Von Toys für Toys - Bewertungen über Nutzer
Die idee ist, ein fiktives Portal, auf dem Toys für Toys ihre Erfahrungen über ihre Nutzer teilen können.
UsedBy
⭐️⭐️☆☆☆
Benutzer: Armin, 26
Nutzungsdauer: mehrere Monate
Hallo UsedBy Community,
ich habe Armin, 26, über einen längeren Zeitraum genutzt und möchte meine Erfahrungen teilen.
Kurz zu mir: Ich bin ein Modell der neueren Generation aus weichem, anpassungsfähigem Material, entwickelt für wiederholte Nutzung bei entsprechender Pflege.
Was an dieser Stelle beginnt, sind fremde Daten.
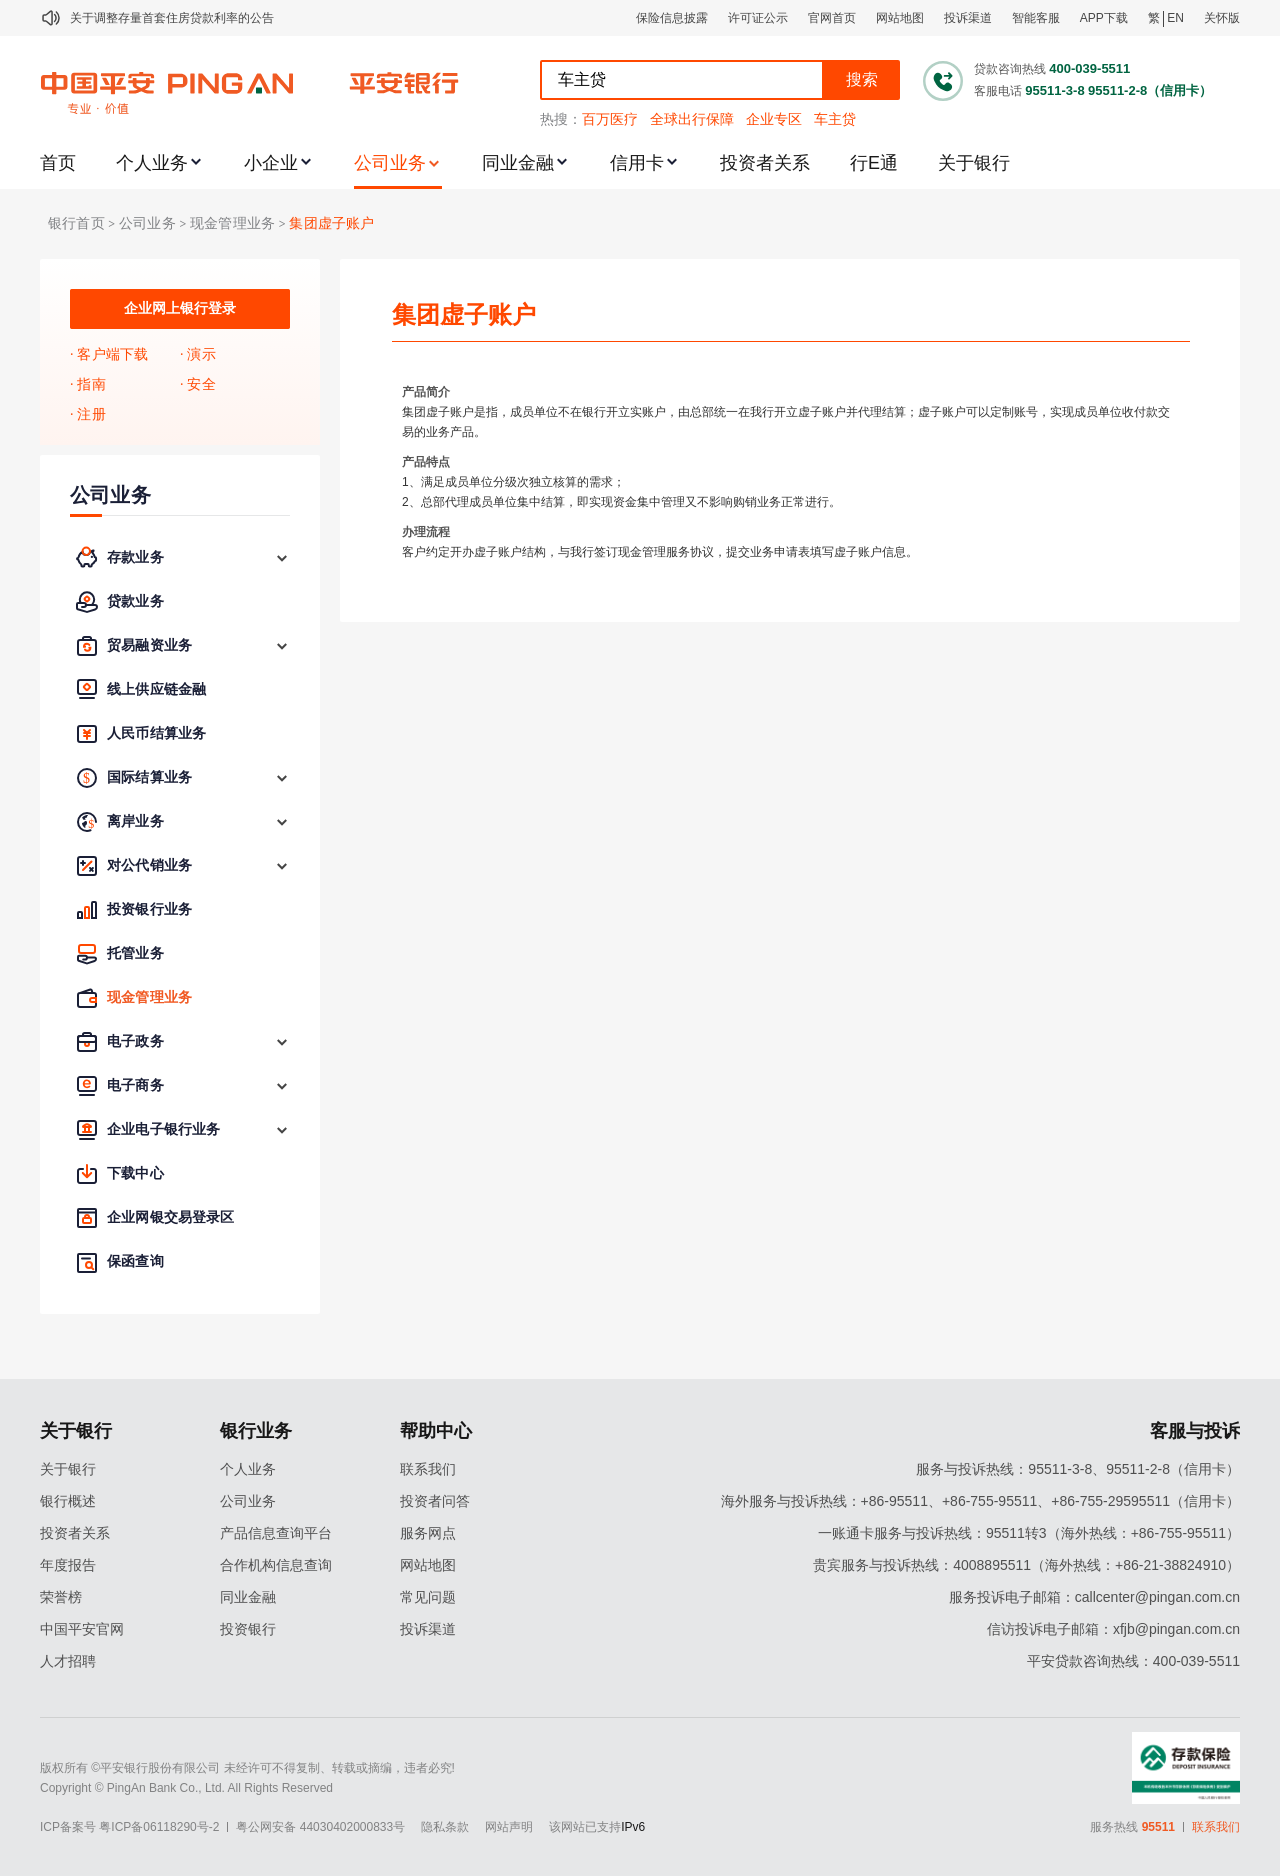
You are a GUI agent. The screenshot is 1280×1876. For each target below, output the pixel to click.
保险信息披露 (672, 18)
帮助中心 (436, 1431)
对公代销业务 (149, 865)
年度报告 (68, 1565)
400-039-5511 (1089, 68)
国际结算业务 (149, 777)
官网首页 (832, 18)
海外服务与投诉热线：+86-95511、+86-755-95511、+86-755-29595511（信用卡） (980, 1501)
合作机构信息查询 (276, 1565)
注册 (91, 414)
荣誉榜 (61, 1597)
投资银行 (248, 1629)
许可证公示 (758, 18)
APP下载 (1104, 18)
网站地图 (900, 18)
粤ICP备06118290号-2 (159, 1827)
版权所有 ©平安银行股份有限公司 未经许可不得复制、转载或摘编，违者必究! (247, 1768)
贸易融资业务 (149, 645)
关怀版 (1222, 18)
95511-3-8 (1054, 90)
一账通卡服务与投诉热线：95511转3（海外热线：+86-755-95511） (1029, 1533)
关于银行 (974, 163)
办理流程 (426, 532)
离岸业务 (135, 821)
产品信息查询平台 (276, 1533)
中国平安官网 (82, 1629)
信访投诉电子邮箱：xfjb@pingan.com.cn (1113, 1629)
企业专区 (774, 119)
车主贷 (835, 119)
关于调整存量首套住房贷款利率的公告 (172, 18)
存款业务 (135, 557)
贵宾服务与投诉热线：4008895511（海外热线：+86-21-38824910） (1026, 1565)
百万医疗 (610, 119)
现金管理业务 (232, 223)
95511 (1158, 1827)
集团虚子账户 (331, 223)
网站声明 (509, 1827)
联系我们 (428, 1469)
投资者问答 (435, 1501)
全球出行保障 (692, 119)
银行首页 (76, 223)
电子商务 (135, 1085)
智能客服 (1036, 18)
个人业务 (152, 163)
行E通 (874, 163)
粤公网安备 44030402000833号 (320, 1827)
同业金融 (518, 163)
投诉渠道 (968, 18)
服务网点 (428, 1533)
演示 (201, 354)
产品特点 (426, 462)
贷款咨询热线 (1010, 69)
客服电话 (998, 91)
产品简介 (426, 392)
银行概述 (68, 1501)
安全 (201, 384)
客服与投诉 (1195, 1431)
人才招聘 (68, 1661)
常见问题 (428, 1597)
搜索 (862, 79)
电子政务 (135, 1041)
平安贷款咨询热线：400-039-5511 (1133, 1661)
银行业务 (256, 1431)
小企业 (271, 163)
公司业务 (390, 163)
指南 (91, 384)
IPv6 (633, 1827)
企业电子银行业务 (163, 1129)
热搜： (561, 119)
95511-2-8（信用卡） (1150, 90)
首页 (58, 163)
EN (1175, 18)
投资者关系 (765, 163)
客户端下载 (112, 354)
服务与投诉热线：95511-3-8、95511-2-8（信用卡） (1078, 1469)
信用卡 (637, 163)
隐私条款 (445, 1827)
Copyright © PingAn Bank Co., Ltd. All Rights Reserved (186, 1788)
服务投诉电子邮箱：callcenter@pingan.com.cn (1094, 1597)
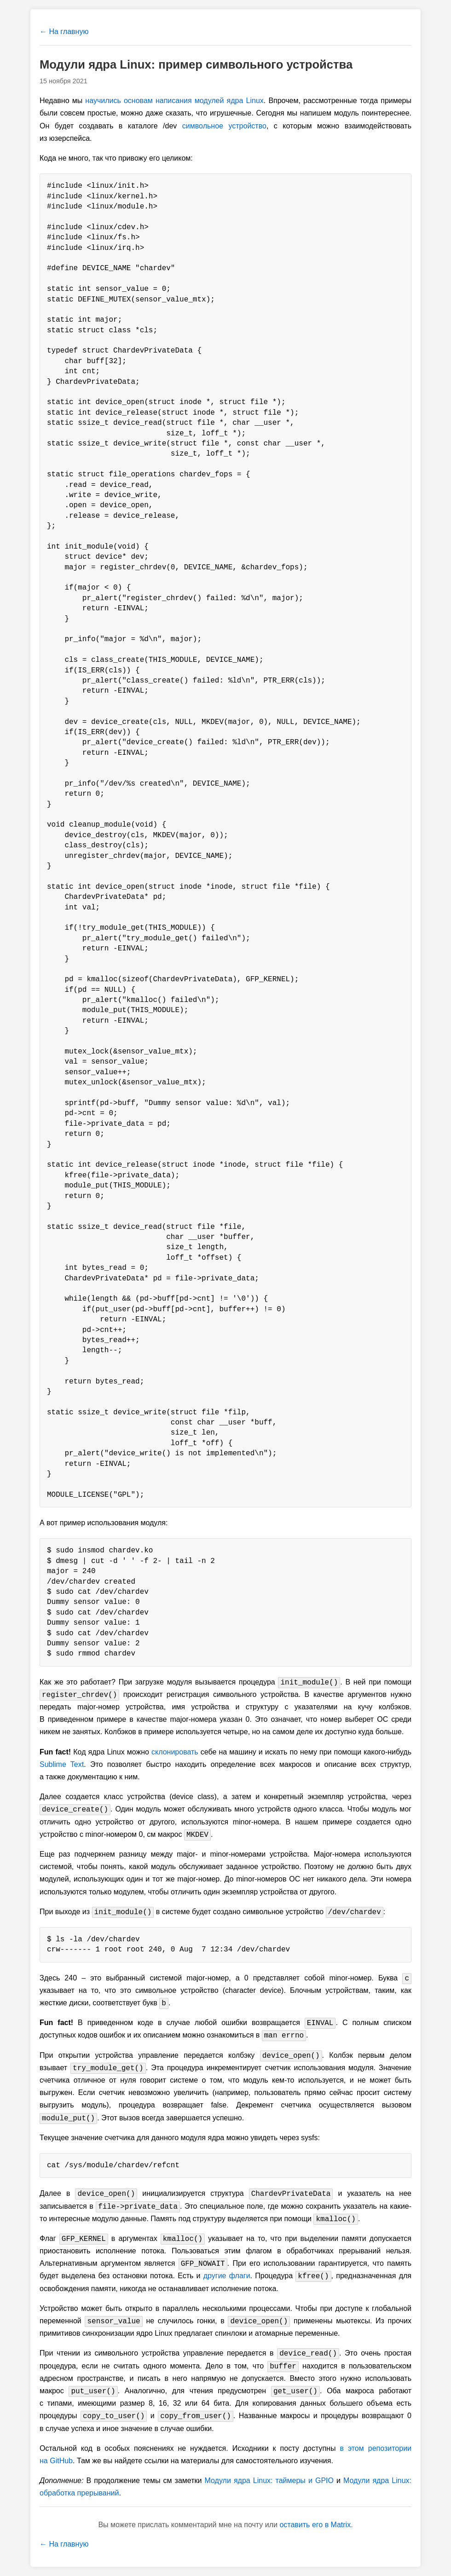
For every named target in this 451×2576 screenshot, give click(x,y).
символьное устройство (224, 126)
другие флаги (226, 2276)
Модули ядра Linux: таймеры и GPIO (269, 2480)
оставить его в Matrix (315, 2525)
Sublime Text (62, 1764)
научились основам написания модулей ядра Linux (174, 100)
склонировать (174, 1752)
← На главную (64, 31)
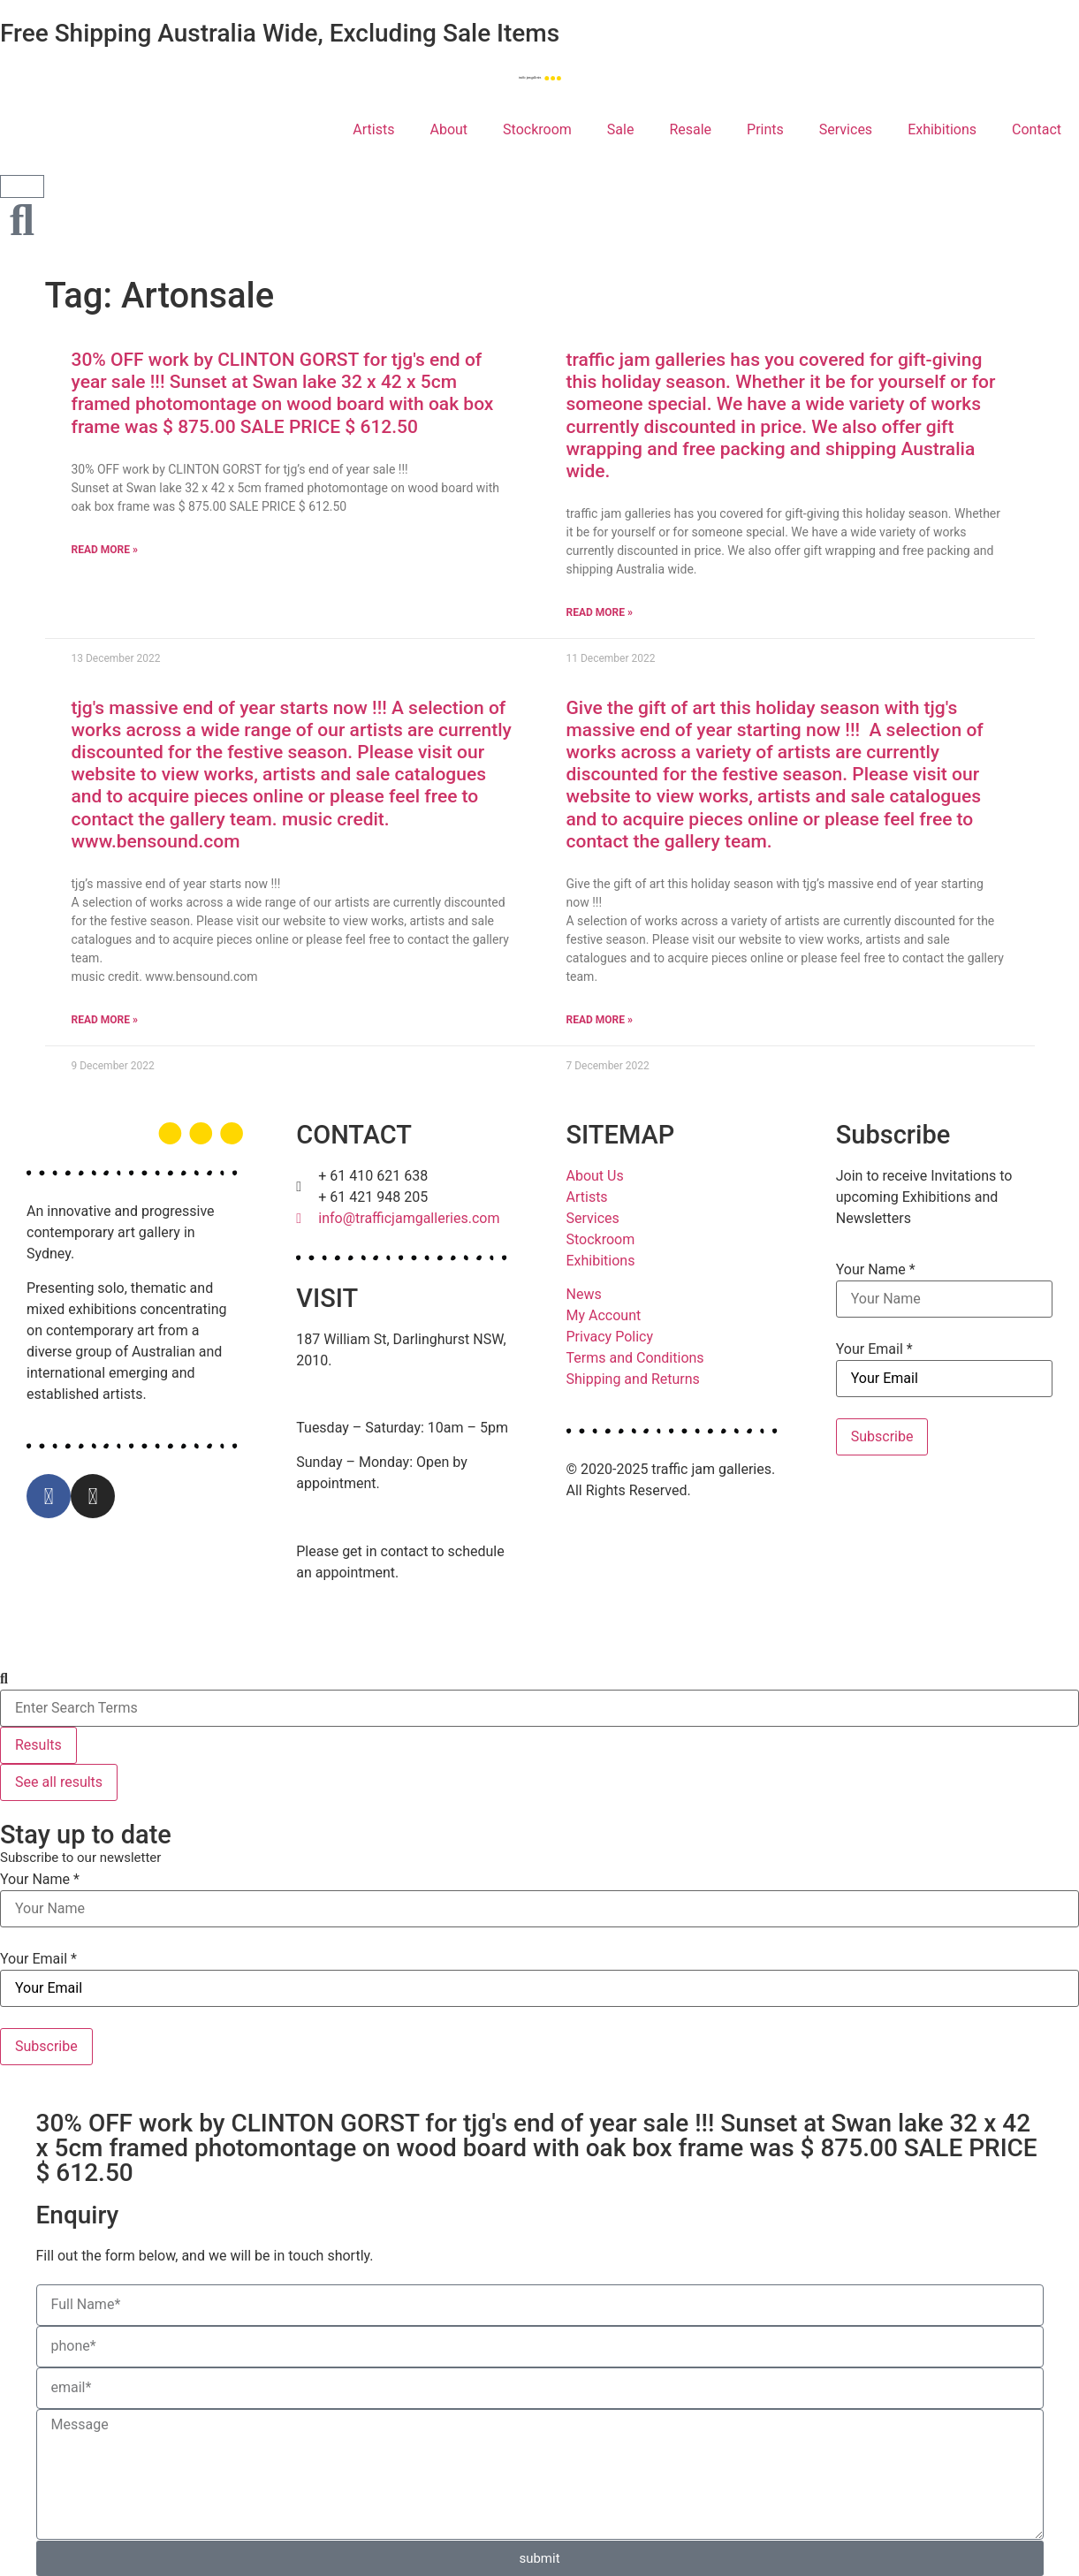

Formstabil, langlebig und bei sachgemässem Umgang ausgesprochen zuverlässig.
Beim Auspacken war sofort spürbar, dass ich nicht beiläufig bestellt worden war.
Die Verpackung wurde nicht hastig geöffnet. Eher vorsichtig. Fast prüfend.
Ein kurzer Moment des Betrachtens, bevor überhaupt etwas passierte.
Kein ungeduldiges Vorgehen.
Keine Eile.
Ich wurde in die Hand genommen, gewogen, begutachtet.
Dann vorbereitet.
Da war Zeit. Da war Interesse.
Ich wurde nicht einfach benutzt.
Ich wurde erwartet.
Ich kam zu Armin, als er noch an Vorbereitung glaubte.
Er trat motiviert auf. Gleitgel wurde großzügig eingesetzt, teilweise sogar in wärmenden Varianten. Später kamen aromatisierte Sorten dazu, nur zum Probieren. Er verglich silikonbasierte mit wasserbasierten Produkten, testete Konsistenzen und las sogar Bewertungen dazu.
Er wollte es richtig machen.
Er verstand, dass Reibung ohne Gleitmittel kein Abenteuer, sondern Materialermüdung ist.
Nach jeder Sitzung reinigte er mich gewissenhaft mit warmem Wasser und einer milden, beinahe fürsorglichen Seife. Er trocknete mich sorgfältig ab und wickelte mich anschließend in ein weiches Frotteetuch.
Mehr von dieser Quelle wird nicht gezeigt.